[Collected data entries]
◆ ◆ ◆ ◆

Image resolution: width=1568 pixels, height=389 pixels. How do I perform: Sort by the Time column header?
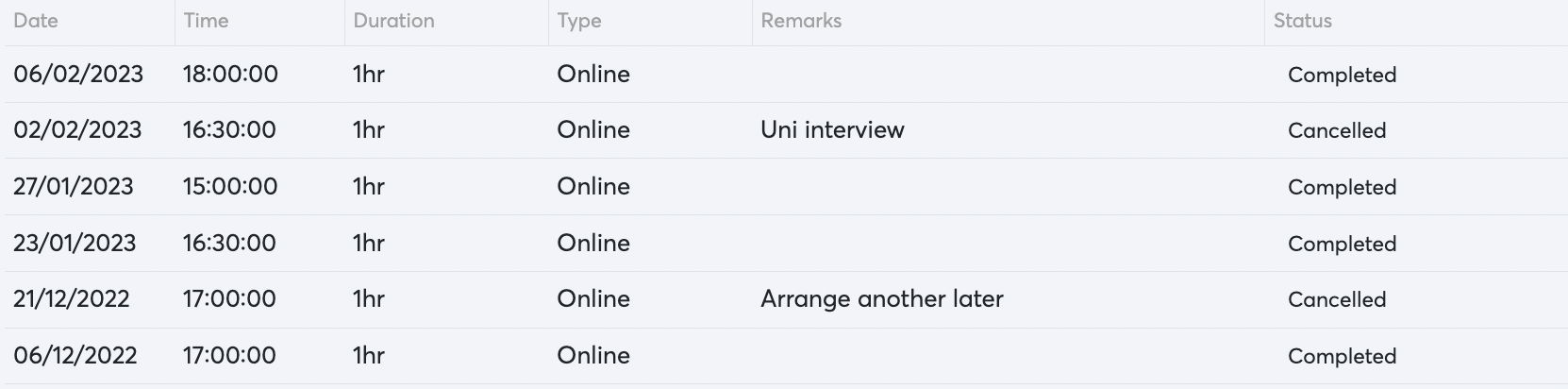coord(206,21)
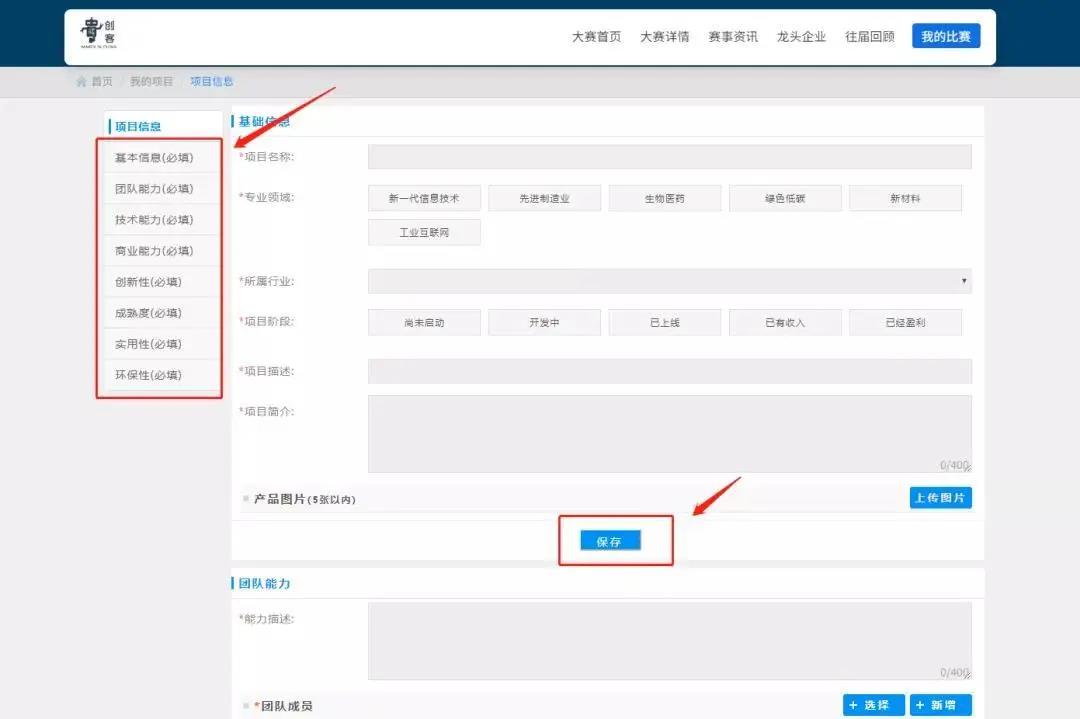Select 环保性(必填) in sidebar
This screenshot has width=1080, height=719.
148,375
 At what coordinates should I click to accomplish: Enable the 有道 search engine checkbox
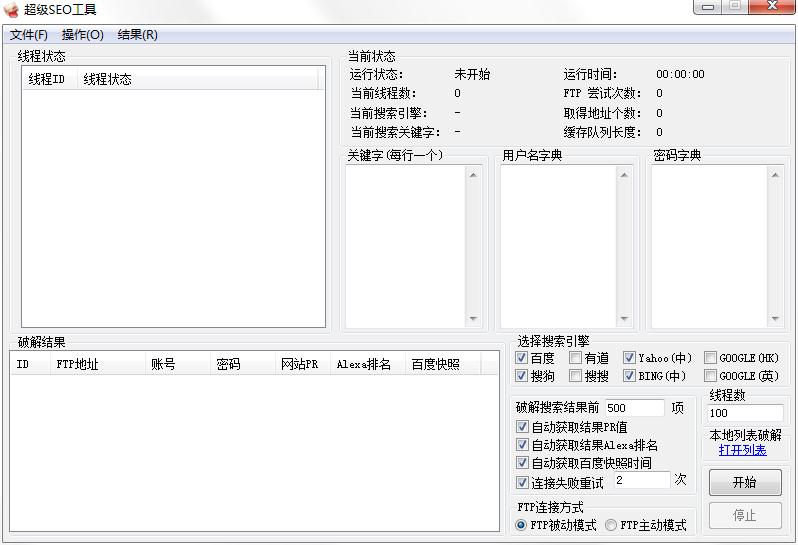click(576, 358)
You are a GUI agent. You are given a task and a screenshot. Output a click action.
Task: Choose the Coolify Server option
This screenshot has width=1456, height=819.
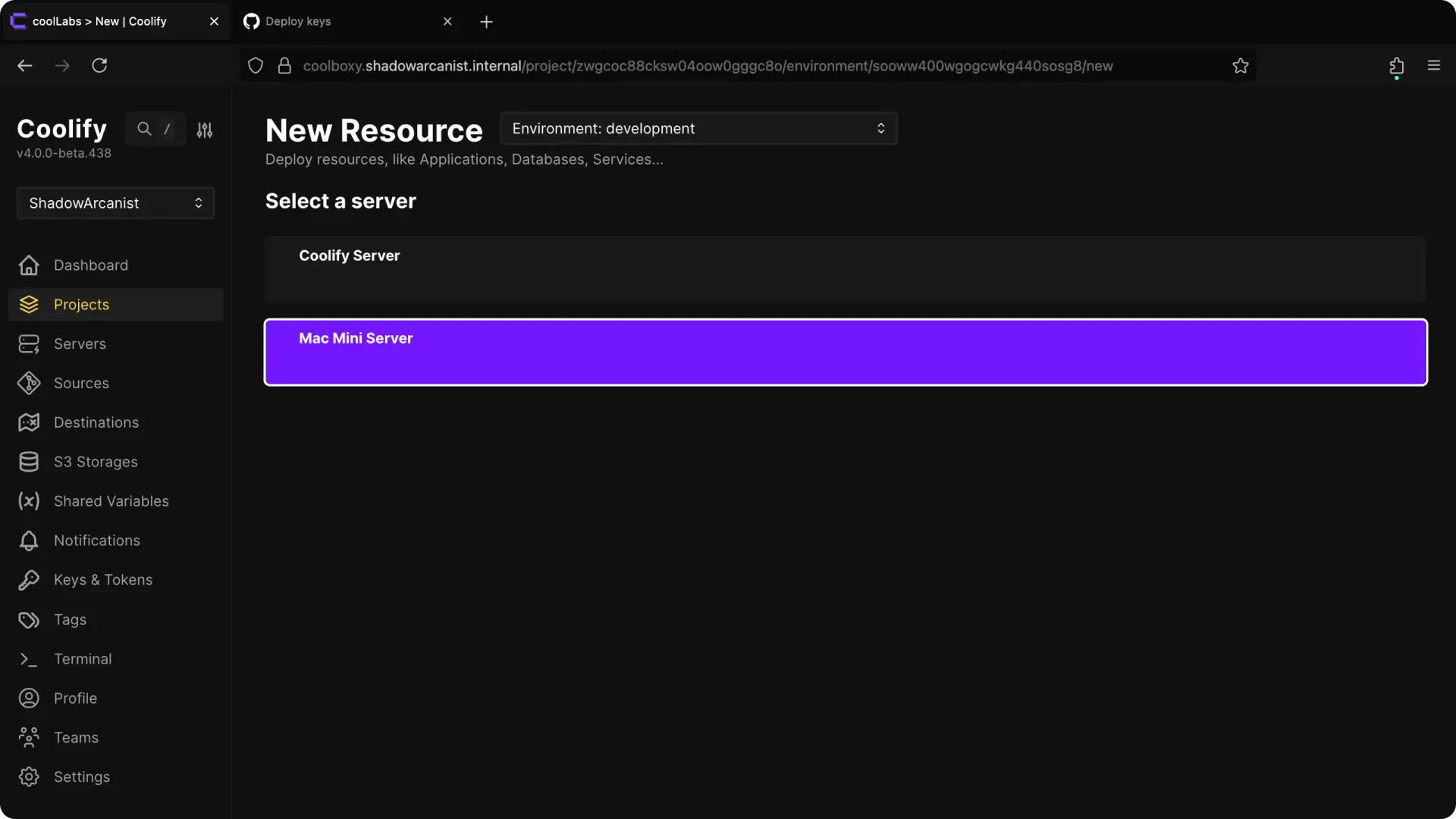click(x=845, y=269)
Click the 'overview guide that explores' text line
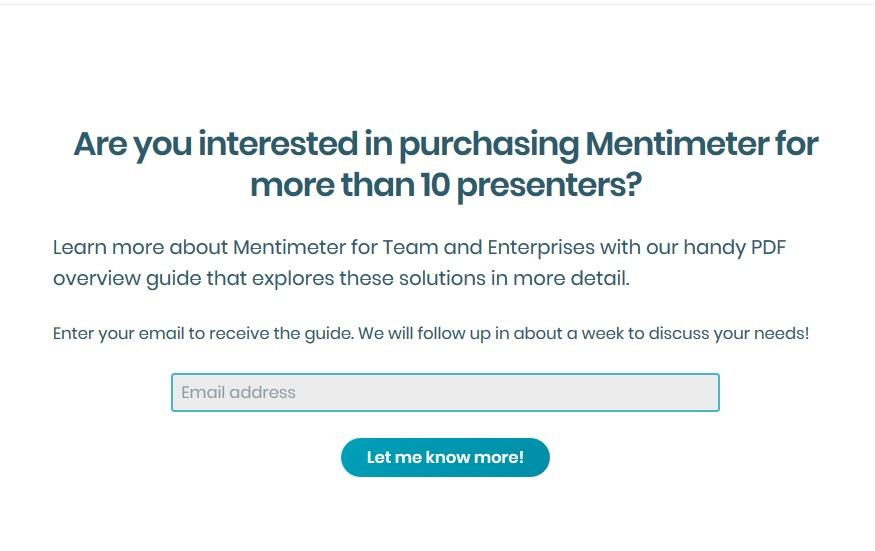 pos(341,278)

◆ ◆ ◆ ◆

Show each line from the rows above that contains the string "This". Match uppercase and lowercase letters exactly.

> **Written answer**:
This screenshot has width=1080, height=719.
This screenshot has width=1456, height=819.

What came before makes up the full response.